### Texte extrait:
>>>>

Après de nombreuses années d’un solide travail sur soi de développement et de thérapie, les personnes peuvent cueillir les fruits issus des graines qu’elles ont semées et jouir d’une vie considérablement plus agréable, paisible, heureuse et sensée que ce qu’elles ont vécu de par le passé. C’est infiniment précieux et c’est une rencontre bien méritée !

Dans cette vie apaisée, il peut néanmoins arriver que certaines difficultés résistent. Par exemple, une personne surefficiente mentale (ou un-e zèbre pour reprendre le langage de Jeanne Siaud – Facchin) peut avoir toujours du mal à s’affirmer et à faire face aux conflits et éprouver durablement un besoin de se protéger de situations qui sont trop lourdes pour elle. Elle aura beau continuer à travailler dessus, elle ne progresse plus vraiment. Cela peut être frustrant.

<<<<

### Informations affichées:
>>>>

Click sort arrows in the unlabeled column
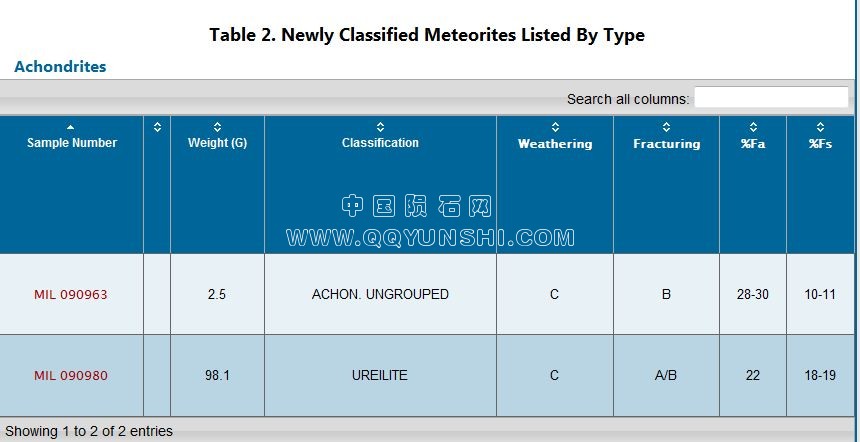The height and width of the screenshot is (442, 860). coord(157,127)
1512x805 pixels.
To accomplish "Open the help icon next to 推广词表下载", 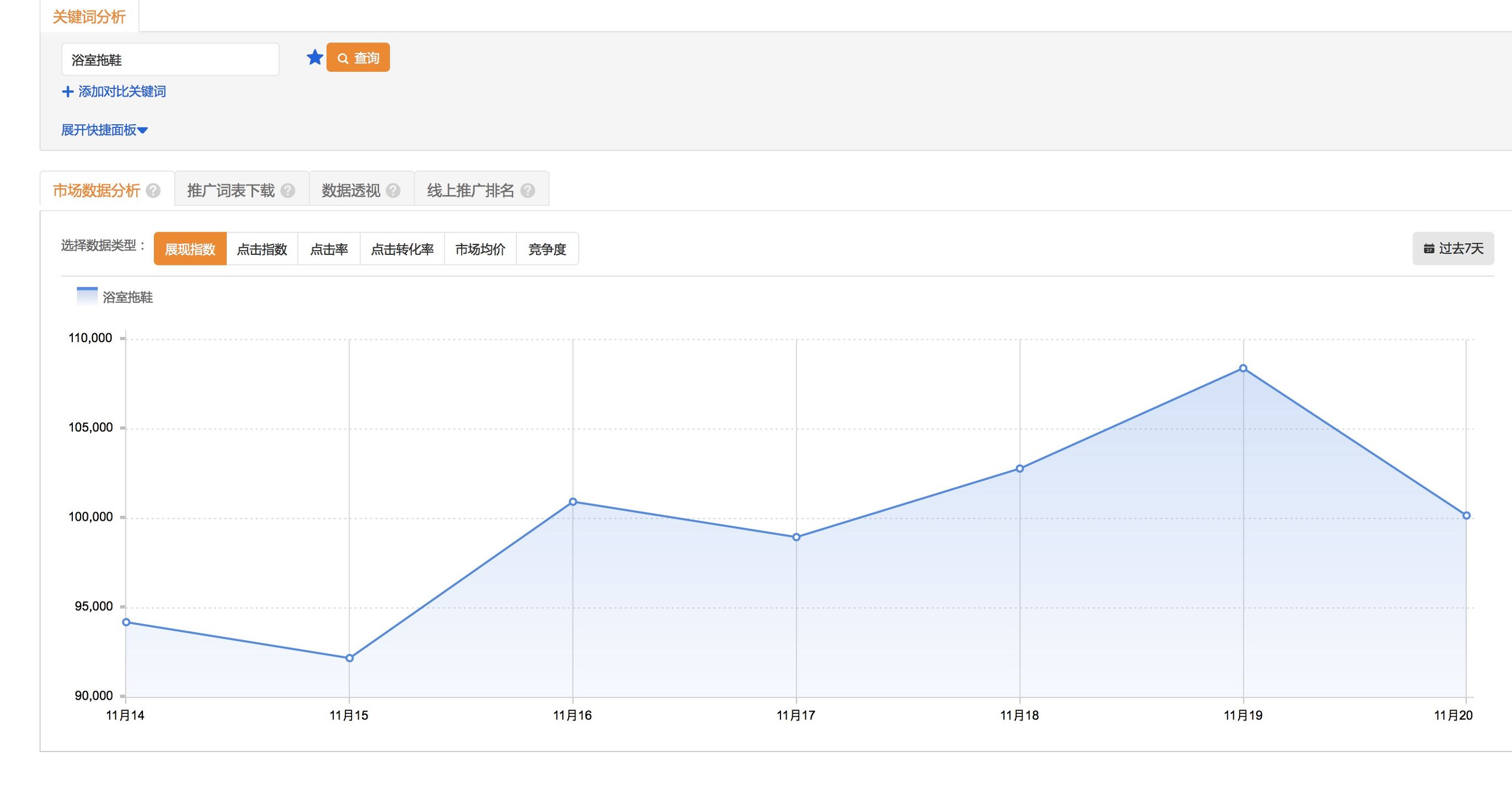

<<<<

### À faire:
1. Recopiez le passage du texte sur le travail sur soi qui commence par « Après de nombreuses » et se poursuit jusqu'à « peut être frustrant. ».
2. D'après le texte sur le travail sur soi, expliquez en une à trois phrases pourquoi la situation de la personne surefficiente mentale peut être frustrante.
3. Poursuivez le texte sur le travail sur soi à partir de l'endroit où il s'arrête.
Le matériel est indépendant du texte sur le travail sur soi.

### Tâches résolues:
1.
Après de nombreuses années d’un solide travail sur soi de développement et de thérapie, les personnes peuvent cueillir les fruits issus des graines qu’elles ont semées et jouir d’une vie considérablement plus agréable, paisible, heureuse et sensée que ce qu’elles ont vécu de par le passé. C’est infiniment précieux et c’est une rencontre bien méritée !

Dans cette vie apaisée, il peut néanmoins arriver que certaines difficultés résistent. Par exemple, une personne surefficiente mentale (ou un-e zèbre pour reprendre le langage de Jeanne Siaud – Facchin) peut avoir toujours du mal à s’affirmer et à faire face aux conflits et éprouver durablement un besoin de se protéger de situations qui sont trop lourdes pour elle. Elle aura beau continuer à travailler dessus, elle ne progresse plus vraiment. Cela peut être frustrant.

2. Elle a beau continuer à travailler sur ses difficultés à s'affirmer et à faire face aux conflits, elle ne progresse plus vraiment.

3.
Peut-être que certaines de ces difficultés sont le revers de nos propres forces. Être une personne surefficiente signifie aussi avoir un égo particulièrement faible, une confiance en soi réduite et donc plus de difficultés à s’affirmer. Peut-être aussi que la personne a traversé des événements dont les conséquences sont irréversibles et qu’il lui faut vivre avec. Il se trouve que, quand ces conséquences sont physiques (par exemple dans le cas où une personne a développé un diabète de type 1), ce caractère irréversible est plus aisément accepté par l’entourage que quand lesdites conséquences sont psychiques (et qu’on parle, par exemple, de fragilités qui nécessitent que la personne prenne soin de soi et évite durablement des facteurs déclenchants (par exemple la foule)).

Quand ces difficultés mettent la personne en porte-à-faux avec des éléments incontournables de la société dans laquelle elle vit (par exemple la dureté des rapports de travail dans le monde occidental), cela devient encore plus difficile.

Et que faire, comment gérer de telles situations ?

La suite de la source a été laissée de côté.